Ni Mukwege, ni Matungulu, Félix Tshisekedi a choisi un visage discret pour représenter la République démocratique du Congo au poste de secrétaire général de l’Organisation internationale de la Francophonie.
Quarante-huit heures après sa rencontre avec le président Emmanuel Macron à Paris, le gouvernement congolais a officialisé une candidature, pour le moins inattendue, à ce poste stratégique, dont le dépôt de candidature est prévu à la mi-juin pour des élections attendues en novembre au Cambodge.
Surnommé champion de la « masculinité positive », c’est dans la famille du héros national et tout premier Premier ministre de la RDC, Patrice-Emery Lumumba, que le Chef de l’Etat a déniché son oiseau rare.
En effet, après plus d’un mois de tractations, Félix Tshisekedi a jetté son dévolu sur Juliana Amato Lumumba pour porter les ambitions de la RDC pour une Francophonie « plus moderne, plus inclusive et plus proche des peuples ».
Le gouvernement congolais affirme que cette candidature exprime la volonté du pays de contribuer au renouveau et au rayonnement de l’espace francophone.
Kinshasa s’appuie sur son parcours, son engagement pour les femmes et les jeunes, et sa vision d’une Francophonie solidaire qui, selon le ministre délégué à la Francophonie et Diaspora Congolaise, Crispin Mbadu, en font de Juliana Lumumba, « une candidate de conviction et d’action ».
Bien qu’elle ne soit pas une figure médiatisée, la candidate congolaise traine derrière elle plus de 30 ans d’expérience dans la gouvernance publique, la diplomatie culturelle, la coopération internationale et le leadership économique africain.
Titulaire d’un Diplôme de l’École des Hautes Études en Sciences Sociales (EHESS) de Paris, la candidate de la RDC a occupé des postes de responsabilité au sein de l’État Congolais notamment comme Vice-Ministre de la Culture et de l’Information, puis Ministre de la Culture (1997-2001).
Entrepreneure accomplie, elle fonde et dirige plusieurs entreprises dans les secteurs du conseil, de la communication et du commerce international.
« Cette expérience nourrit sa compréhension fine des dynamiques économiques africaines et de la nécessité de renforcer les capacités entrepreneuriales sur le continent », souligne Crispin Mbadu.

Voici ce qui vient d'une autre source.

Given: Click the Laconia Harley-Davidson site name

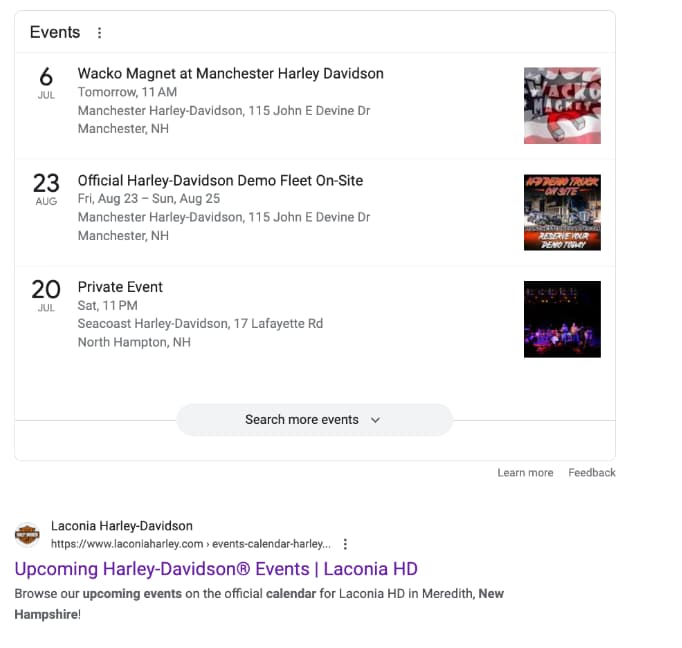Looking at the screenshot, I should [122, 526].
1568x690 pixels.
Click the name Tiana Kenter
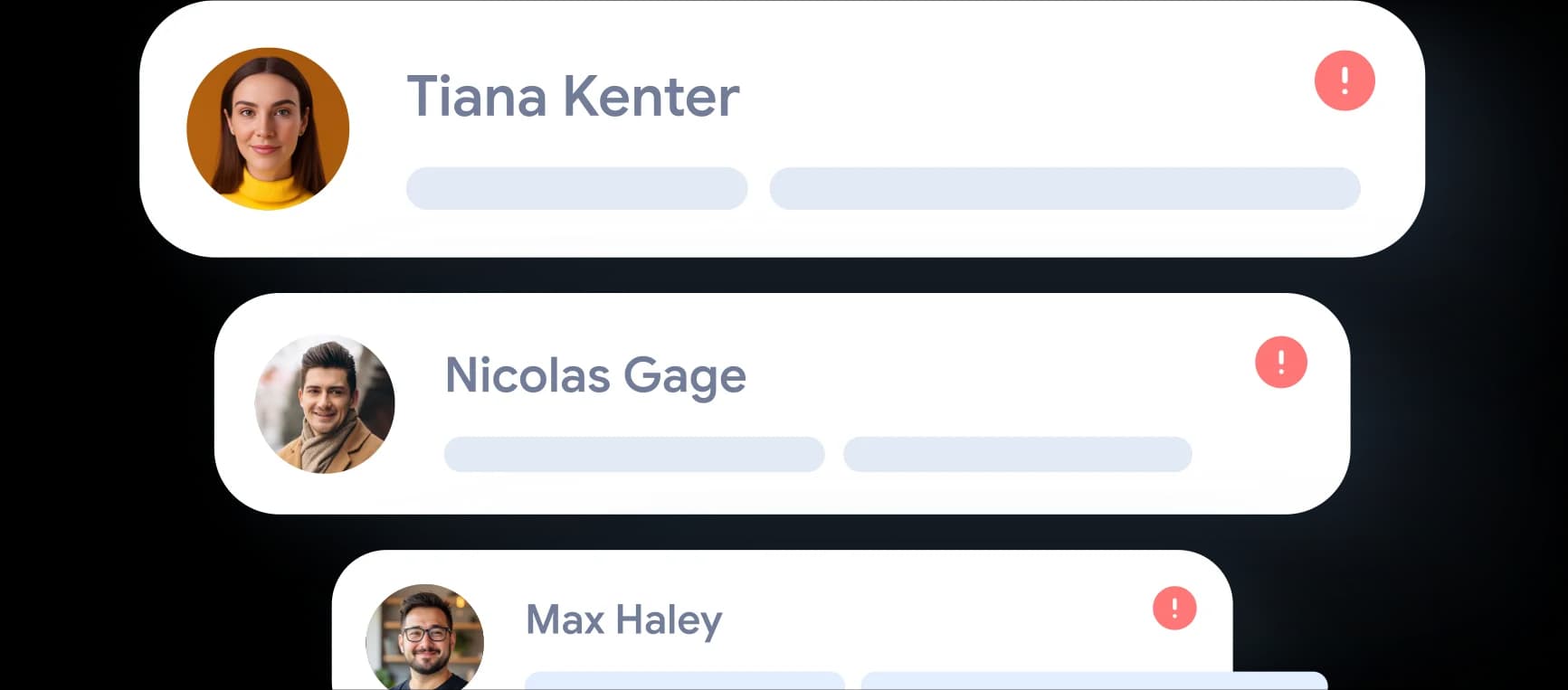pyautogui.click(x=573, y=96)
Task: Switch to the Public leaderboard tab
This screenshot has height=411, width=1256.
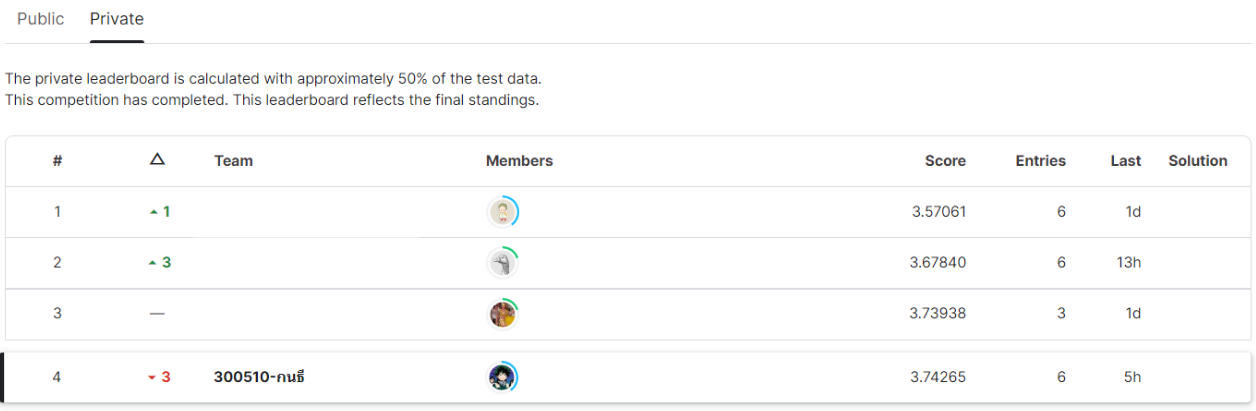Action: [x=41, y=19]
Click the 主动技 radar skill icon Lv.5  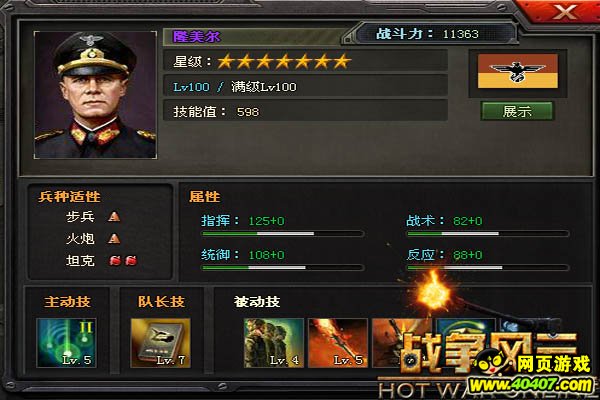[x=66, y=343]
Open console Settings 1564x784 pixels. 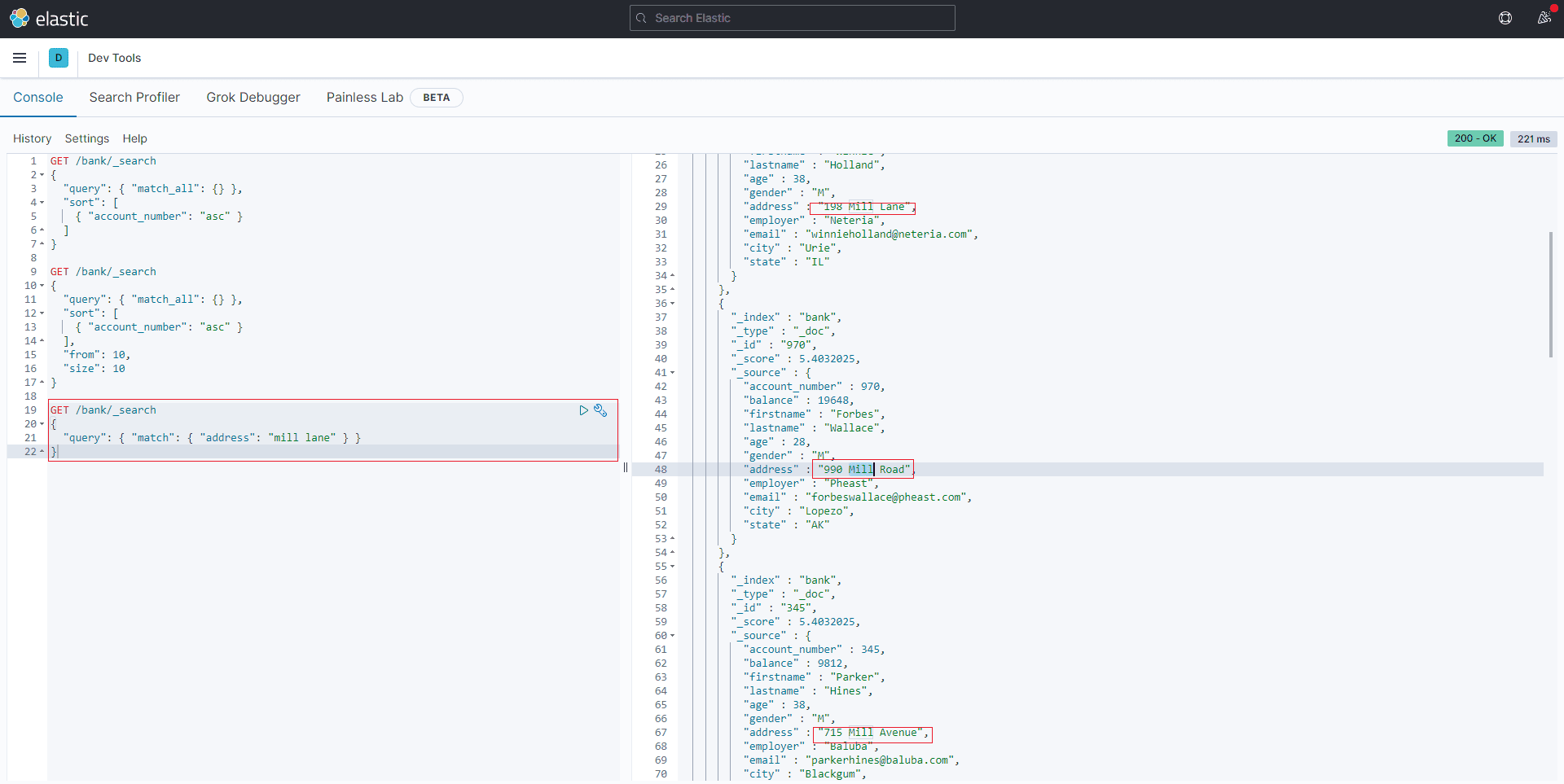(x=86, y=138)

À l’instar de son père, Amato Lumumba est également une figure reconnue sur la scène panafricaine et internationale.
De 2007 à 2015, elle a occupé le poste stratégique de Secrétaire générale de l’Union des Chambres de Commerce africaines (UACCIAP) au Caire.
Depuis 2015, elle intervient comme conférencière internationale sur des thématiques majeures : place des femmes dans le développement économique, entrepreneuriat africain, intégration continentale, nouveaux paradigmes de développement, témoignant de son influence intellectuelle et de sa capacité à porter une parole forte, inclusive et mobilisatrice.
Elle est polyglotte et parle couramment français, arabe, anglais, lingala, swahili.
En plus de cette maîtrise du multilinguisme, essentielle pour une Francophonie diverse et inclusive, elle est également portée par un leadership politique confirmé au plus haut niveau de l’État ; une expertise panafricaine unique (ou avérée) en intégration économique et coopération régionale ; une diplomatie culturelle reconnue, forgée dans des représentations officielles internationales ; un engagement constant pour la promotion des femmes dans l’économie et la gouvernance .
« À travers cette candidature, la RDC porte l’ambition d’une Francophonie plus solidaire et plus proche des peuples, capable d’accompagner les transitions numériques, culturelles et économiques du XXI° siècle », affirme le gouvernement congolais.
Candidate de la plus grande nation francophone, en terme de locuteurs, Amato Lumumba fera face à Louise Mushikiwabo, candidate du Rwanda pour un troisième mandat.